Conformational analysis of C -terminal Src kinase: Regulation of activity probed by hydrogen-deuterium exchange and mass spectrometry

C-terminal Src kinase, Csk, is a key player in the regulation of cellular function due to its premier role as the negative regulator of Src family kinases. To understand more fully the mechanism of regulation for Csk, we employed enhanced methods of hydrogen-deuterium exchange-mass spectrometry (DXMS) to probe conformational changes on Csk in the presence of ligands. Previous kinetic studies demonstrated that nucleotide associated conformational changes regulate function in Csk. To provide an understanding for these phosphorylation-driven solution conformational changes, DXMS studies were performed on wildtype and mutant forms of Csk in the presence and absence of nucleotides and effector molecules. The results from these experiments suggested that delivery of the gamma phosphate group of ATP induces unique local and long range conformational changes in Csk that may influence regulatory motions in the catalytic pathway. These studies also suggested that a short peptide sequence, the SH2-kinase linker, provides a functional connection between the active site and distal SH2 domain. To understand the role of this linker, substitutions were made on a critical hydrophobic residue, Phe183, to tyrosine, alanine, and glycine and mutations were analyzed both biochemically and biophysically. The overall data imply that domain-domain interactions, controlled through the SH2-kinase linker, provide a dynamic balance within the Csk framework that is ideal for efficient phosphoryl transfer in the active site. Previous studies illustrated that a phosphopeptide from Csk binding protein, Cbp, enhances Csk activity.
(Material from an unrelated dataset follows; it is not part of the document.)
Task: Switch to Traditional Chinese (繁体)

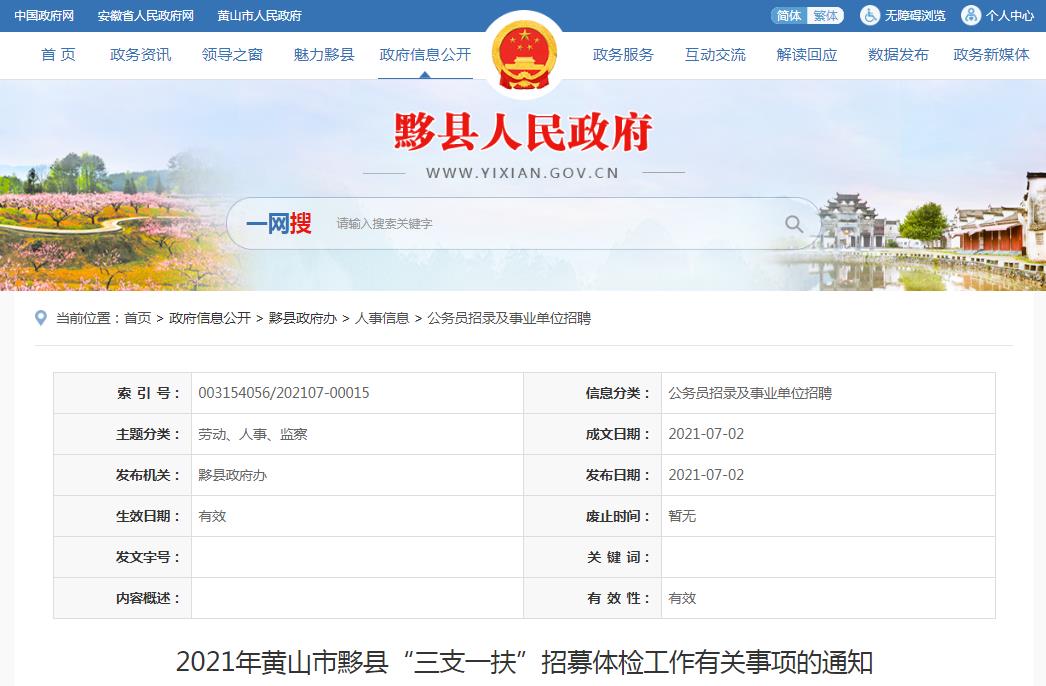Action: coord(826,15)
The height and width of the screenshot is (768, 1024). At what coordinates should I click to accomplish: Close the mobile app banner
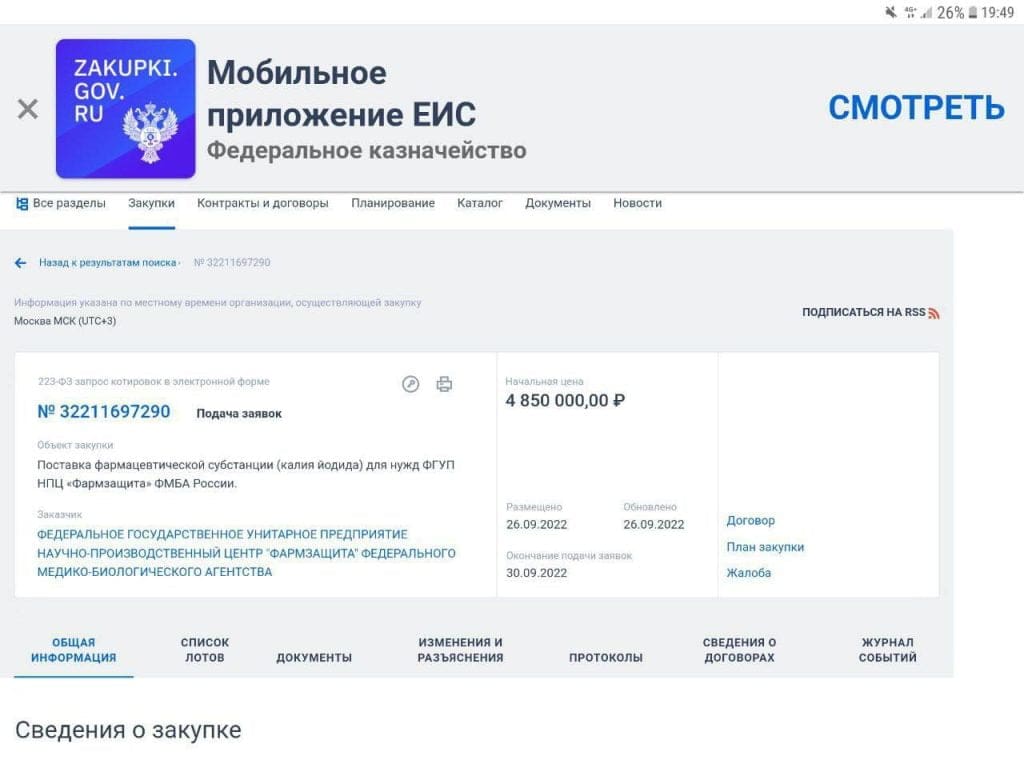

To determine if the communication between the active site and SH2 domain is bi-directional, Cbp phosphopeptide interactions with the SH2 domain of Csk were analyzed by DXMS. These studies showed that the phosphopeptide binding elicits both local and long-range conformational changes, as seen with the nucleotides. The results imply that communication between the two domains is bi-directional and occurs through a discrete pathway.